Un enfant qui apprend à courir plus vite, à nager plus longtemps, à maîtriser un instrument ou à réussir un geste sportif découvre une règle fondamentale : le progrès est rarement immédiat.
Il résulte de la répétition.
Et cette leçon vaut bien au-delà du sport.
Une génération qui ne croit plus forcément au progrès
Le problème le plus profond est peut-être ailleurs.
Que se passe-t-il lorsqu’un enfant grandit en observant ses parents travailler davantage sans nécessairement vivre mieux ?
Que se passe-t-il lorsqu’il constate que les diplômes ne garantissent plus une ascension sociale ?
Que se passe-t-il lorsqu’il entend que son avenir sera plus difficile que celui de la génération précédente ?
Il peut finir par conclure que le jeu n’en vaut plus la chandelle.
C’est peut-être là que se trouve l’une des explications du pessimisme qui traverse une partie de la jeunesse occidentale.
Lorsqu’une société cesse de croire au progrès, elle finit aussi par perdre une partie de sa capacité à se projeter.
Et lorsqu’une génération ne croit plus au lendemain, pourquoi ferait-elle des sacrifices aujourd’hui ?
L’avenir de nos enfants dépend de nos décisions d’aujourd’hui
Nous sommes peut-être confrontés à une distinction culturelle fondamentale : certaines sociétés pensent d’abord à aujourd’hui, d’autres à demain, et certaines à l’après-demain.
Cette différence de temporalité peut sembler abstraite.
Elle ne l’est pas.
Construire une école performante prend des années.
Former un ingénieur prend des années.
Reconstituer une industrie prend des décennies.
Créer des infrastructures, développer une recherche, reconstruire une filière agricole ou industrielle : tout cela dépasse largement le calendrier électoral.
Une société qui ne pense qu’au présent finit mécaniquement par sacrifier son avenir.
Préparer l’avenir de nos enfants suppose donc de regarder beaucoup plus loin que la prochaine échéance politique.
Il faut accepter de leur transmettre autre chose qu’un patrimoine financier.
Nous devons leur transmettre des compétences, une culture, une capacité à travailler, à entreprendre, à s’adapter et à prendre des risques.
Mais surtout, nous devons leur transmettre une chose devenue rare : la confiance dans l’avenir.
Notre véritable responsabilité
Les parents ne peuvent évidemment pas tout.
Ils ne peuvent pas corriger seuls les défaillances du système scolaire, la désindustrialisation, les fractures territoriales ou les transformations du marché du travail.

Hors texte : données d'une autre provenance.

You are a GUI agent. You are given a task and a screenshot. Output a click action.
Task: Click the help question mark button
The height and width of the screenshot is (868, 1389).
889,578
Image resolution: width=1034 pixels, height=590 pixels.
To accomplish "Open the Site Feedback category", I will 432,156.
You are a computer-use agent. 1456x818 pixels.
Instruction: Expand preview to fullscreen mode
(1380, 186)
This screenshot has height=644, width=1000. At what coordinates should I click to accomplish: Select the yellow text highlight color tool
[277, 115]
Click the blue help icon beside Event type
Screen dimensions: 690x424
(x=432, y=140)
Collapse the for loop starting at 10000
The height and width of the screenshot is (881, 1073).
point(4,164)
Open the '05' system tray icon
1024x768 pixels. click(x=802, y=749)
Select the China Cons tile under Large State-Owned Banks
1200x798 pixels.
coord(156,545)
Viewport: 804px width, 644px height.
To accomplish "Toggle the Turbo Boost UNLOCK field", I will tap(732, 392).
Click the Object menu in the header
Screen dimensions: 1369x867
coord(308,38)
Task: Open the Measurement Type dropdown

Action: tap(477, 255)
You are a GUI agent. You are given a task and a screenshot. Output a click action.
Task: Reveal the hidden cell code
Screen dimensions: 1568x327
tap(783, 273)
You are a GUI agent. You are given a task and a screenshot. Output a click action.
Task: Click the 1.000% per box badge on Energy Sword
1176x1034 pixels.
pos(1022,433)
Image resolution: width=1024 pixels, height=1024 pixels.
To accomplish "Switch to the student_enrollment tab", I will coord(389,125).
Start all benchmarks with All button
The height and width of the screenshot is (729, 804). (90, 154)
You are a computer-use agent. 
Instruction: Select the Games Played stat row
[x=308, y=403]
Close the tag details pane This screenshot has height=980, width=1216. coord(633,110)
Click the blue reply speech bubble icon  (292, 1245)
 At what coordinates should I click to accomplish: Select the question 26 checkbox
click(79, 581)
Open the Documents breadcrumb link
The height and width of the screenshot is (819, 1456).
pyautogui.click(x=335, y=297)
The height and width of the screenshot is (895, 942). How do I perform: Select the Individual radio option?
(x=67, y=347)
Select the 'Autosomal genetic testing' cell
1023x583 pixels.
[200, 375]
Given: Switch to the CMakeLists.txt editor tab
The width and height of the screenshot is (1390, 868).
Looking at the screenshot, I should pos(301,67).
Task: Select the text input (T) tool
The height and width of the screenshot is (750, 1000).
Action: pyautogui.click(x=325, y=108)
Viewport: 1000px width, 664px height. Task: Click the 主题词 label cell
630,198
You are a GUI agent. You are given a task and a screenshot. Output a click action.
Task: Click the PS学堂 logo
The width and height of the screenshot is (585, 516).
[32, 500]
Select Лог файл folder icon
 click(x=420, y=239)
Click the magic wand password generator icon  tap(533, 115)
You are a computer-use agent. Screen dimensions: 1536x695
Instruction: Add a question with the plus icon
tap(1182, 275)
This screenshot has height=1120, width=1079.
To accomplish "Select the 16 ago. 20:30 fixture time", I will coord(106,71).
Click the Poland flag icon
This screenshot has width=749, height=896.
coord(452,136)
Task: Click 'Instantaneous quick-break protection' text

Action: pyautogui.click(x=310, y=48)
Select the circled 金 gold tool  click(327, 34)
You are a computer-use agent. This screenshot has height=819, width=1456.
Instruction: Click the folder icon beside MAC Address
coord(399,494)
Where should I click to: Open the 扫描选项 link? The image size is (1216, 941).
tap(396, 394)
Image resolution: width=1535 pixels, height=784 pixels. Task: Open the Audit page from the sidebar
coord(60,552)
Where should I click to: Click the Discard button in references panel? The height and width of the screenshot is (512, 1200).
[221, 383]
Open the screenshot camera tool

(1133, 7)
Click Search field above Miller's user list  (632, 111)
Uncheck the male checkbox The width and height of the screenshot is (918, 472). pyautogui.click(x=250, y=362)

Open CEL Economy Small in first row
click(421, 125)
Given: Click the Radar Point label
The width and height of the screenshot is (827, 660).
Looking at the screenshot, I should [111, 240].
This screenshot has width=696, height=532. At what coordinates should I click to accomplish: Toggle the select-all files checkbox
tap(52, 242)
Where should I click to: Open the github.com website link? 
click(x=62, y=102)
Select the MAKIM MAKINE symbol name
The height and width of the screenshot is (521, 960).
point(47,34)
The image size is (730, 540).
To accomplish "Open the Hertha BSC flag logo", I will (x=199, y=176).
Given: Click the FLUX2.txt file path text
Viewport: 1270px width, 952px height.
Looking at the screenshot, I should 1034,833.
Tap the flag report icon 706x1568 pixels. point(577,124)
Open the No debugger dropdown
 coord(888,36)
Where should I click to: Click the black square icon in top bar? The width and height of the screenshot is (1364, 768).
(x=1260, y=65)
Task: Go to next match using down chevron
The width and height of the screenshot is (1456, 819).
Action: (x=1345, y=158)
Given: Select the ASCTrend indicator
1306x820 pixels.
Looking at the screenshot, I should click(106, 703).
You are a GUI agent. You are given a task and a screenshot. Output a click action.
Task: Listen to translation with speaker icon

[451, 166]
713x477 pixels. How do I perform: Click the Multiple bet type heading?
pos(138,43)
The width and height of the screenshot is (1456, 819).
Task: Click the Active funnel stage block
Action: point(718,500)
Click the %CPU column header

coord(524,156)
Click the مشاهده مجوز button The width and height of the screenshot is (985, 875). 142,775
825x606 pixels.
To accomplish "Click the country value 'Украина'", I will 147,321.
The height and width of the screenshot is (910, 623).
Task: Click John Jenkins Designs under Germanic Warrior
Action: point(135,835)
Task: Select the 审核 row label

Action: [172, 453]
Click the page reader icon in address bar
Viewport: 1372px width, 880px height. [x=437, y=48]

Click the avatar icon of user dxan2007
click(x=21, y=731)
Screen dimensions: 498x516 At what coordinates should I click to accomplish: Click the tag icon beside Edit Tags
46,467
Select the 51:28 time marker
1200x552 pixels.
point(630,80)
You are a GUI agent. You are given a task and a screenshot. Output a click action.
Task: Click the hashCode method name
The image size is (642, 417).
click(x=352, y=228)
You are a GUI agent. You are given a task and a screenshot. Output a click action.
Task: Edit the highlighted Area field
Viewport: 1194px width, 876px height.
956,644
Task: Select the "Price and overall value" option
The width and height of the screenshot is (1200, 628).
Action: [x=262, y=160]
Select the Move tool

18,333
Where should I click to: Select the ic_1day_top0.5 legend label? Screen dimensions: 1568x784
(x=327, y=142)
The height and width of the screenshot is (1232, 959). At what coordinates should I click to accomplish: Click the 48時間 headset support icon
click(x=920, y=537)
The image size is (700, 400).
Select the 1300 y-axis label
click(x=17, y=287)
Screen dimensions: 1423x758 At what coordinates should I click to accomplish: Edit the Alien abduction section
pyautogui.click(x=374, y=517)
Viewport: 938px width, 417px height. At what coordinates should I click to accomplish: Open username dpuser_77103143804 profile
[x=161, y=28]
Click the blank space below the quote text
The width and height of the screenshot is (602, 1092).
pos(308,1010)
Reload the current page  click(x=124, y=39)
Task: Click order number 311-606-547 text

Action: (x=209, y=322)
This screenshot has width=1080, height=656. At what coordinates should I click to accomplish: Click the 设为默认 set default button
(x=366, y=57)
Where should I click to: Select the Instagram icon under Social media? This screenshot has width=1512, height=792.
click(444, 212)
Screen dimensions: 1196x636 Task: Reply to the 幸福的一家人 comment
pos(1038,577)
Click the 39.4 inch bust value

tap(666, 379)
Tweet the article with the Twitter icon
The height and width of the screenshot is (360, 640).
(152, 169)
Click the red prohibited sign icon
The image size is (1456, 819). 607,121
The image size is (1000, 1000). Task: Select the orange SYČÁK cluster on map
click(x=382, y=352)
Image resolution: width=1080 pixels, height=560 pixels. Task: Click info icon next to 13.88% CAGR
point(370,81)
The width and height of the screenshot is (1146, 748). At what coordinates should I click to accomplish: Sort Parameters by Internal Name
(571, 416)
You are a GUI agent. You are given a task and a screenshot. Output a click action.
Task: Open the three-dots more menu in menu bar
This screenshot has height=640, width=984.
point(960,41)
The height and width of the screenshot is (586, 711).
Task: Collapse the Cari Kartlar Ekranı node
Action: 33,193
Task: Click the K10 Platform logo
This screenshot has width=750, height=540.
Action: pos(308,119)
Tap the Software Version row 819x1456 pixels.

Mais ils peuvent agir là où leur responsabilité est directe.
Lire avec leurs enfants.
Leur apprendre à travailler.
Les encourager à pratiquer une activité physique.
Les confronter au réel.
Développer leur curiosité.
Leur apprendre à accepter l’échec.
Les aider à découvrir leurs talents.
Et surtout, leur donner envie d’essayer.
Car l’optimisme n’est pas nécessairement une naïveté.
L’optimisme peut être une stratégie.
Croire qu’il est possible de progresser pousse à agir. Et l’action crée parfois les conditions du progrès.
Nous ne savons pas exactement dans quel monde nos enfants vivront.
Mais nous savons une chose : le monde dans lequel ils vivront sera en partie la conséquence de nos décisions d’aujourd’hui.
La question n’est donc plus seulement de savoir comment réussir notre propre vie.
Elle est de savoir ce que nous laisserons derrière nous.
Préparer l’avenir de nos enfants, c’est accepter de penser au-delà de nous-mêmes.
Et peut-être est-ce finalement la définition la plus simple de la responsabilité d’une génération : faire en sorte que celle qui vient après nous dispose encore de raisons de croire que demain peut être meilleur qu’aujourd’hui.